Set down the passage about the review-scraper project word for word, starting at "If it wasn’t" and ending at "own unique way.".

* SELECTED EXTRACT
====

If it wasn’t apparent in my last project spotlight, I am often inclined to apply my knowledge of programming towards fun, low rewarding money making schemes. After all, when it comes to website building and Search Engine Optimization (SEO), content is king, and by looking at the leading affiliate sites, it is evident that they all have strong content. The problem then shifts to acquiring content: you can create the content yourself, hire someone to create it for you, or use existing content and pass it off in your own unique way.
The first two options are pretty much impossible to do programmatically, so the third choice was the logical route for me to take. However, Google has a strict no spam policy, and scraped data often constitutes as spam. Despite the probability of what I’m doing being considered as breaking the rules, I had absolutely nothing to lose, so I began planning out how I would generate content for my affiliate site.
After some brainstorming, I had a plan: I would write a web scraper in Java that would scan through the electronics section of Amazon, find items over a specific price threshold, and the scrape all of the reviews for that item. Then, using the review’s score and helpfulness percentage (the thumbs up/down system that rates each review), the program would compute a weighted score that was used to sort the reviews from most to least helpful.

====

[Stored data entries]
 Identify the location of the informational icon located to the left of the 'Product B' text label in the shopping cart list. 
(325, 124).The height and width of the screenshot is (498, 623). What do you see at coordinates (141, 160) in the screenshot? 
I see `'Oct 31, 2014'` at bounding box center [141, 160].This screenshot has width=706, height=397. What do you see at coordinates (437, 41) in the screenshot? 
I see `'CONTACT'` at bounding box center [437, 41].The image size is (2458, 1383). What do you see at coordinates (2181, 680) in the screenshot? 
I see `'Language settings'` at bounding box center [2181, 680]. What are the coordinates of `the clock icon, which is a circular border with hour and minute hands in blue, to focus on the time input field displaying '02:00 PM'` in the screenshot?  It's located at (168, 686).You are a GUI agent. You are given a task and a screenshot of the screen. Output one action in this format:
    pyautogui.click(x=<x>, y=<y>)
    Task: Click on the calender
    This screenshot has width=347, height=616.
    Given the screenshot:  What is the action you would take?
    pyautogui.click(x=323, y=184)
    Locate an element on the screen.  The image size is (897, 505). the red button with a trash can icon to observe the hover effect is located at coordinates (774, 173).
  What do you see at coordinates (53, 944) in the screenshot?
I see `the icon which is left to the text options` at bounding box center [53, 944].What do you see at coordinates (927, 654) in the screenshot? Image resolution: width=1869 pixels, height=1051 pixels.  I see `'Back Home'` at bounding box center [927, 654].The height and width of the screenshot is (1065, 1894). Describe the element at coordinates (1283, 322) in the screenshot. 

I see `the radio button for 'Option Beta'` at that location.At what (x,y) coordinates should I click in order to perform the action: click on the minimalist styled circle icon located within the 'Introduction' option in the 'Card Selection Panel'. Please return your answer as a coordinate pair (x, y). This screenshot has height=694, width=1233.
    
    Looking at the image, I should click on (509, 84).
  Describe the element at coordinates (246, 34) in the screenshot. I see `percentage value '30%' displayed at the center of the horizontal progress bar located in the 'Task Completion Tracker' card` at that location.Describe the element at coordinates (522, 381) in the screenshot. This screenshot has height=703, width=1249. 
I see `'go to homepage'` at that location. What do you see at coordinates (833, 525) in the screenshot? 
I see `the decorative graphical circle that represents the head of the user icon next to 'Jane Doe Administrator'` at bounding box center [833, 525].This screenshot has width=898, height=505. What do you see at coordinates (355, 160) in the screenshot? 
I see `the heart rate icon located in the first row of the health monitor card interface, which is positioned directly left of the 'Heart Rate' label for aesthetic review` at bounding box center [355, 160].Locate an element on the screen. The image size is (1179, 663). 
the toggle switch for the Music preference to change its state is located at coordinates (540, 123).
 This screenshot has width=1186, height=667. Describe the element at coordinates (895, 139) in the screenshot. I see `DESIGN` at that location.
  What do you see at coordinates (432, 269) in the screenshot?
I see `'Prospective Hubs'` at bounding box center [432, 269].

====

* EXPECTED ANSWER
If it wasn’t apparent in my last project spotlight, I am often inclined to apply my knowledge of programming towards fun, low rewarding money making schemes. After all, when it comes to website building and Search Engine Optimization (SEO), content is king, and by looking at the leading affiliate sites, it is evident that they all have strong content. The problem then shifts to acquiring content: you can create the content yourself, hire someone to create it for you, or use existing content and pass it off in your own unique way.